Ironically, implementing the regexes was actually quicker than figuring out how to use those html parsers and write the code. Of course, that's assuming you know how to craft regexes. Since it was set-up to run every 5 minutes, I wanted something that could do it without spending 1/2 the time parsing the data(amongst other tasks the processors were needed for).
It's when you don't have guarantees about the structure of the html you are working with, that regex will come up short.
lxml.html has a terrible parser.
> If you want to use CSS selectors, there's pyquery.
CSS selectors are built into lxml through cssselect which is used to convert CSS3 to XPath 1.0 selectors.
 If you want to use CSS selectors, there's pyquery.
I’ve found more luck with html5lib and cssselect2.
I heard KRE was going to headline at the upcoming PyCon.
Also check out newspaper3k if you haven't seen it. It is high level, but really useful for a bunch of simple scraping related use cases
I won't argue the slowness and the occasional bugs, but unlike you I find b4 to be very intuitive. And this is mainly why I use it, despite its faults. Maybe our use case are different, but with a basic knowledge of html, I only rarely find myself reading the documentation. Care to give some examples of what you find counter-intuitive?
Though it adds parsel as a parser (which has a really nice api) to requests. It also integrates with selenium.
I prefer my dependencies to be orthogonal and lightweight i.e. do one thing well. Maybe this is better for interactive use in the REPL.
If you do decide to remove it, I think it's worth adding as an example in the README.
I personally use bs4 for web scraping and it works pretty well, but if there was an option to also do js with a sane API, I'd switch in a heartbeat.
I really love puppeteer over selenium.
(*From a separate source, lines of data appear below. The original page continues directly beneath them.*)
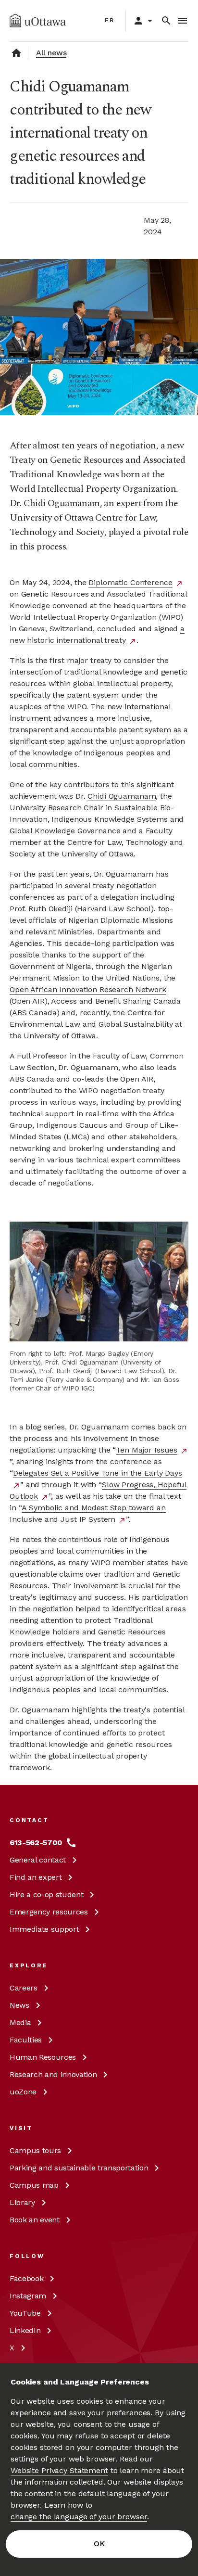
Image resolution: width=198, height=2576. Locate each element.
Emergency (49, 1911)
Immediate (44, 1929)
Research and (53, 2074)
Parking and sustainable (79, 2167)
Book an (35, 2219)
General (38, 1859)
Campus (35, 2150)
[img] (38, 20)
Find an (36, 1877)
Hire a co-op (46, 1894)
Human (43, 2057)
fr (110, 20)
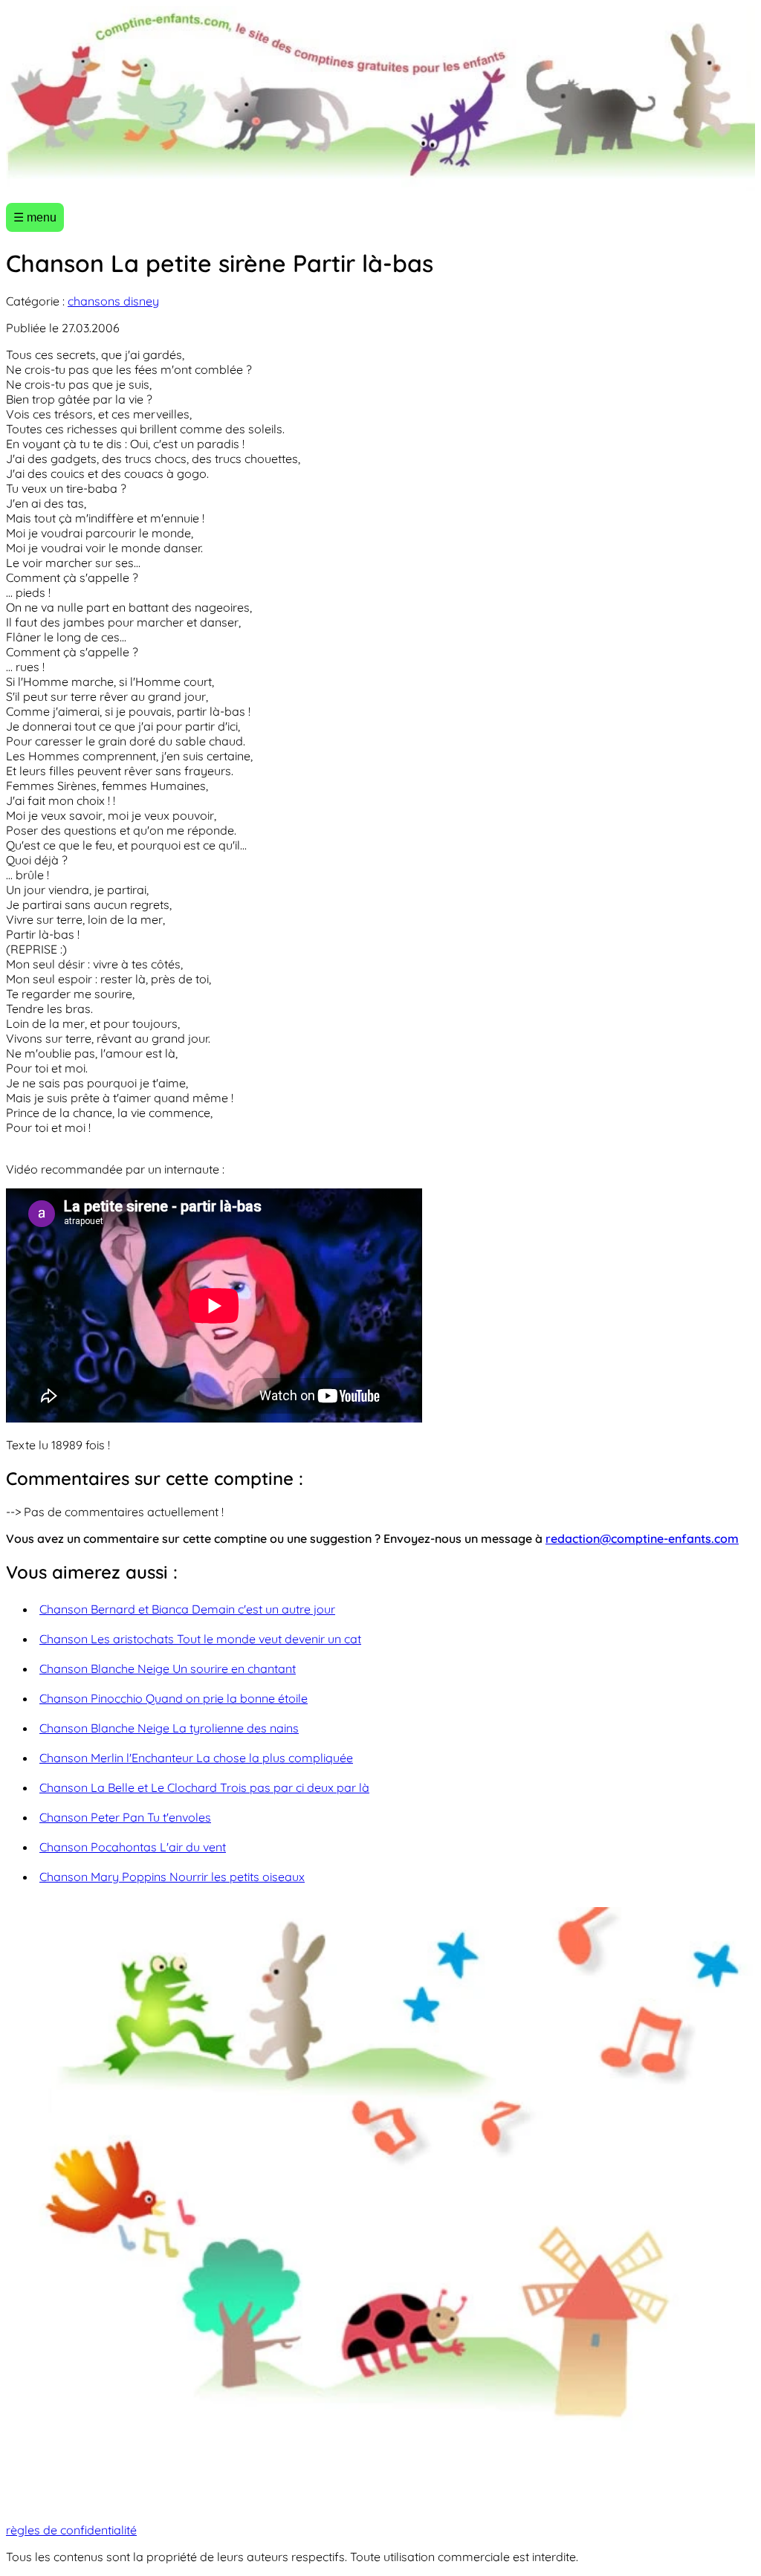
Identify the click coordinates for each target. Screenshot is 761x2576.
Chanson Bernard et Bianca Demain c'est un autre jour (187, 1609)
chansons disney (113, 301)
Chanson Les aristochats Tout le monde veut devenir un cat (200, 1638)
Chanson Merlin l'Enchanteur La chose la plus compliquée (196, 1757)
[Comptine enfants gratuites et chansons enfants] (380, 98)
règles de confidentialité (71, 2529)
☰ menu (34, 217)
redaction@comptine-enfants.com (642, 1538)
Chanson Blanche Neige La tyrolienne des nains (169, 1728)
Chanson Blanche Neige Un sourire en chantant (167, 1668)
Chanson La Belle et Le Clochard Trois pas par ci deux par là (204, 1787)
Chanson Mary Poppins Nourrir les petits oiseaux (172, 1876)
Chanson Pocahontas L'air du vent (132, 1846)
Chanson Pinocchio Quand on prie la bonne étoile (173, 1698)
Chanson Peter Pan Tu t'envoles (125, 1817)
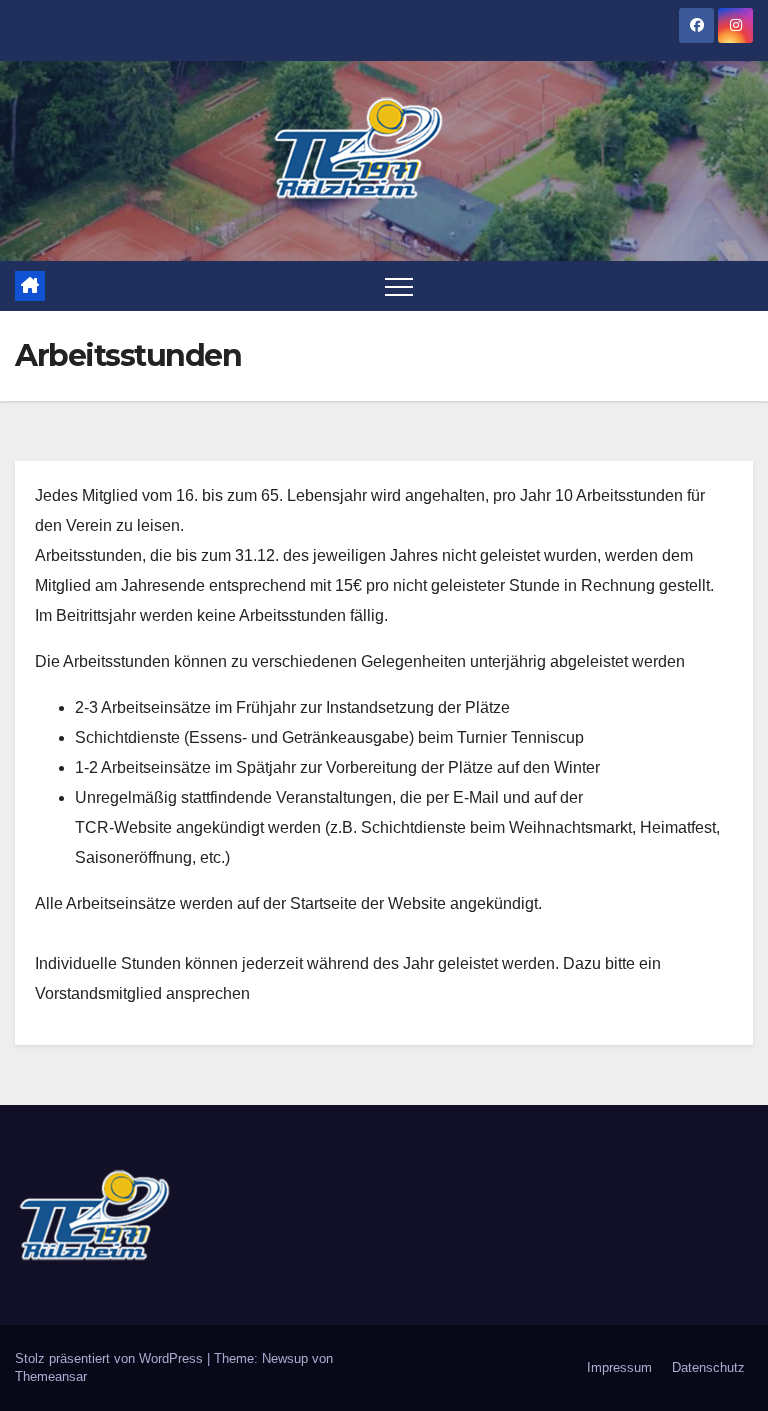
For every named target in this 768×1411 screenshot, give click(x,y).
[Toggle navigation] (399, 286)
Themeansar (51, 1376)
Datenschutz (708, 1367)
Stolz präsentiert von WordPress (111, 1358)
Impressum (619, 1367)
Much deeper control.
He’s absolutely focused on user experience – in this case the developer experience – and it absolutely shows.
I’m sure I’ll end up using this utility at some point in the future.
What is a 'jQuery' selector? Is it the same as CSS selectors, or does jQuery support non-standard syntax?
Scraping the web will become a lot harder in the future.
puppeteer makes scripting headless Chrome for scraping-style tasks trivial, and it's supported by the Chrome development team so it's likely to keep on working long into the future.
Is there anything special that Chrome headless has that ordinary Chrome wouldn't have?
Puppeteer uses Chrome Remote Debug Protocol, which is the same protocol Devtools uses. It’s just a simple JSON RPC over websockets. Puppeteer creates a nice library abstraction over this api.
The advantage of puppeteer over selenium is that you have a lot more control over chrome. Network, perf, screenshots, coverage, dom & style traversal, etc. It’s a very reliable API too since Chrome Devtools team maintains the backend.
Selenium on the other hand surprises me with all sorts of quirks.
This is great news, as this space was dominated by bs4 in the Python ecosystem.
Can't wait to use this in the future :)
It greatly simplifies the most common patterns in doing HTTP requests; things like authentication, passing headers, retry logic, etc.
Wow and now python is in C so line up your credit books, we are in for a long night tonight.
Thoughts & prays for all contributors
I haven't used xpath much though (and it seems pretty beefy!).
"XYZ for Humans" is a trope for the author of this library; for example, requests' tagline is "HTTP for humans".